We describe the quantum electrodynamics of photons interacting with hydrogenic atoms and molecules in a class of strongly scattering dielectric materials. These dielectrics consist of an ordered or nearly ordered array of spherical scatterers with real positive refractive index and exhibit a complete photonic band gap or pseudogap for all directions of electromagnetic propagation. For hydrogenic atoms with a transition frequency in the forbidden optical gap, we demonstrate both the existence and stability of a photon-atom bound state. For a band gap to center frequency ratio Δω/${\mathrm{\omega }}_0$∼5%, the photon localization length ${\xi }_{\mathrm{loc}}$≥10L, where L is the lattice constant of dielectric array. This strong self-dressing of the atom by its own localized radiation field leads to anomalous Lamb shifts and a splitting of the excited atomic level into a doublet when the transition frequency lies near a photonic band edge. We estimate the magnitude of this splitting to be ${10}^{\mathrm{-}6}$ at the vacuum transition energies.
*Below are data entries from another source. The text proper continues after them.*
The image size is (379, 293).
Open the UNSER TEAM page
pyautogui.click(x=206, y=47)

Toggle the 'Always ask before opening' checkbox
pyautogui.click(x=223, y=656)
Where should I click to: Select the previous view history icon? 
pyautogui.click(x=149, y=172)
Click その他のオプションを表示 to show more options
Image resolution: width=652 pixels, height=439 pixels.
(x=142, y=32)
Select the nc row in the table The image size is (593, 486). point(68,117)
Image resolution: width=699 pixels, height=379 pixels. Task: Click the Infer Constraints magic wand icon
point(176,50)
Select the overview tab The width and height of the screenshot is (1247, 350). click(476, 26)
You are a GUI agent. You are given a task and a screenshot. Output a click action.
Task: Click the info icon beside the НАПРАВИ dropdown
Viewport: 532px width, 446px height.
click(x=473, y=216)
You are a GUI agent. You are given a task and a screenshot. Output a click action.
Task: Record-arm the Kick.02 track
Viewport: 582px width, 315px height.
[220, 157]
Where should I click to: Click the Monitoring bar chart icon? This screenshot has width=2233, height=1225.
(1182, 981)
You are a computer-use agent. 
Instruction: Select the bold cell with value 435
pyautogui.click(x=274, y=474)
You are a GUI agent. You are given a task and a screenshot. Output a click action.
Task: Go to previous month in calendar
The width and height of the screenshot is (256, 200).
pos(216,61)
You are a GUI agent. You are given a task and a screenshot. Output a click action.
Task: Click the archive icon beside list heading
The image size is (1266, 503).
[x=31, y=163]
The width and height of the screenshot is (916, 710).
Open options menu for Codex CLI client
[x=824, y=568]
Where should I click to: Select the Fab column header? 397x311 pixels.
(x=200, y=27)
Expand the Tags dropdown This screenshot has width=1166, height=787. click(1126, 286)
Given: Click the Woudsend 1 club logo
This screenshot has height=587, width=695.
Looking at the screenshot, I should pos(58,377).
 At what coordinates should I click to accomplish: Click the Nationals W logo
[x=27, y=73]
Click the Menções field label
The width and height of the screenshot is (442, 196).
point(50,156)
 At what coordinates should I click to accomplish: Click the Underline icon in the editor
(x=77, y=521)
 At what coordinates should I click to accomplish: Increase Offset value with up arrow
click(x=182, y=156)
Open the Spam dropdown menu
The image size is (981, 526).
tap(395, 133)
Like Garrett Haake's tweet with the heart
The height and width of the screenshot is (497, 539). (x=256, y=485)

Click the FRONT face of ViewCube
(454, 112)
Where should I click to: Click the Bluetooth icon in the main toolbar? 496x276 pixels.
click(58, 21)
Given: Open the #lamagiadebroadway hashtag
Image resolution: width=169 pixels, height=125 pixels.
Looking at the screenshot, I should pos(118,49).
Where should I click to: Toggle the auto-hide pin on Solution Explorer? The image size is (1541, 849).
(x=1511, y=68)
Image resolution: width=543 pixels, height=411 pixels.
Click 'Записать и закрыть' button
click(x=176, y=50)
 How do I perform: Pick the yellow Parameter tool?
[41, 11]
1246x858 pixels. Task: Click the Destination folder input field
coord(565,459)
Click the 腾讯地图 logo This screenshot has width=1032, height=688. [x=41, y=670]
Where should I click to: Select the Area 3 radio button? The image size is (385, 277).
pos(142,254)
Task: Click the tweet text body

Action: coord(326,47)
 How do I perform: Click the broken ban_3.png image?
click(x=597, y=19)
The stability of this photon-bound state with respect to electromagnetic as well as vibrational decay mechanisms is examined. For an isolated molecule embedded in the solid fraction of the dielectric structure, the dominant mechanism for absorption and spontaneous emission is via optically driven electron-phonon interactions and the resulting phonon-absorption and -emission sidebands. Raman or Brillouin scattering of a localized photon into a propagating mode, or vice versa, directly by photon-phonon interaction is forbidden. For atoms not in contact with the solid fraction of the dielectric host, the electromagnetic two-photon spontaneous emission rate is on the scale of several days. For two identical atoms separated by a distance R within the photonic band gap, energy transfer from an excited atom to an unexcited atom occurs by a phase-shifted resonance dipole-dipole interaction which vanishes exponentially for R>${\xi }_{\mathrm{loc}}$. This leads to the formation of a narrow photonic impurity band within the gap when a finite density of atoms is present. This impurity band exhibits a different kind of nonlinear optical properties. When two neighboring atoms are both excited, single-photon spontaneous emission at ∼2ħ${\mathrm{\omega }}_0$ occurs by a third-order electromagnetic process with rate Γ∼${\mathrm{\alpha }}^3$${\mathrm{\omega }}_0$(${\mathit{a}}_0$/R${)}^8$, where ${\mathit{a}}_0$ is the atomic Bohr radius and α is the fine-structure constant.